Bill Bernstein’s photos show how night fever transgressed social boundaries and brought people together on the dance floor
While London continues to fight for its nightlife, these images of disco clubs in the late 70s show the euphoria of the early clubbing scene. Specifically the late 1970s New York club scene, which embraced sexual and social multiculturalism.
Bill Bernstein’s photographs capture disco at its peak, when the music topped the charts and all-disco radio stations were in most major cities. In December 1977, Bernstein, originally from New Rochelle, was sent by The Village Voice to photograph an awards presentation for President Carter’s mother at Studio 54. He stayed on to photograph the regular dances in the first installment of a series that would record disco in the time of CHIC and the YMCA through to its ultimate death in 1979.
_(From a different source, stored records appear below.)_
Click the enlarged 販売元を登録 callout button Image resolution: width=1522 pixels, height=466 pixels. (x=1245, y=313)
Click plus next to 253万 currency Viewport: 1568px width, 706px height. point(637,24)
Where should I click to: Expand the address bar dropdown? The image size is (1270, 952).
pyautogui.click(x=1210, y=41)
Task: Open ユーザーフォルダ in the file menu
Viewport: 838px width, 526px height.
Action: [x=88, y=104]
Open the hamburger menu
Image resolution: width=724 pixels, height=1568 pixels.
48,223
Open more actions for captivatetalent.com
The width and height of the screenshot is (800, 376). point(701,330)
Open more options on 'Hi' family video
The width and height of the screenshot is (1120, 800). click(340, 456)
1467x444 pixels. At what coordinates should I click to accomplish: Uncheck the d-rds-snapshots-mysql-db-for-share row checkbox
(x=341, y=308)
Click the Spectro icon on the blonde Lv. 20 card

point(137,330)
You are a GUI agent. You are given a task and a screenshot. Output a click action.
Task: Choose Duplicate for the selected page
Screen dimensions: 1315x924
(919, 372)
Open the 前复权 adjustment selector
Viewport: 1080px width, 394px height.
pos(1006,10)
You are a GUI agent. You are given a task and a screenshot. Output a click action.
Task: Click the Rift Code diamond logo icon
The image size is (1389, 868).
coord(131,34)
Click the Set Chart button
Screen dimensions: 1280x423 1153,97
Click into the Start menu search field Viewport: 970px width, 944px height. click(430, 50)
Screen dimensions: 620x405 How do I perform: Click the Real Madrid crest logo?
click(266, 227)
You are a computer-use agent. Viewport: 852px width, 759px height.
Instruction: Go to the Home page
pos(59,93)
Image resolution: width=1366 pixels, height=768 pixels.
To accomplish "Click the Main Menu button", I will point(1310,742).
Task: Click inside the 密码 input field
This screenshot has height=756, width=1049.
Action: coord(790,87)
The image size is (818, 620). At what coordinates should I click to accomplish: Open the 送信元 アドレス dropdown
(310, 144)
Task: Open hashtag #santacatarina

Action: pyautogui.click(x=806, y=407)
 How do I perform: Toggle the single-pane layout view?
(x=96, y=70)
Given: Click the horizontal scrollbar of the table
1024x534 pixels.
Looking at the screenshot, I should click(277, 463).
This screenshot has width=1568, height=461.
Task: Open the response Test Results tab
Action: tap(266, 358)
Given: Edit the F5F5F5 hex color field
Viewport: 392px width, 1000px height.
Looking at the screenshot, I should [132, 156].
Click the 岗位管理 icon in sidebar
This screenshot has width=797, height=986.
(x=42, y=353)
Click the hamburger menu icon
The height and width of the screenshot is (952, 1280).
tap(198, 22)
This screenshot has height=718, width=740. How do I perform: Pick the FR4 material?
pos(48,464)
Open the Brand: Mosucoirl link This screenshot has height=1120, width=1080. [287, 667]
An exhibition of 40 photographs at the Museum of Sex shows the radical social impact of New York disco. Images from clubs including Le Clique, Paradise Garage and The Fun House reveal social classes, sexualities and races coming together to the hedonistic beat.
In a film for his 2015 book DISCO: The Bill Bernstein Photographs, Bernstein remembers how “just being in that room gave you a physical high”. On the disco era, he said: “It was a ‘sneak-peak’ at a world of inclusion that we are just beginning to see in our culture today.”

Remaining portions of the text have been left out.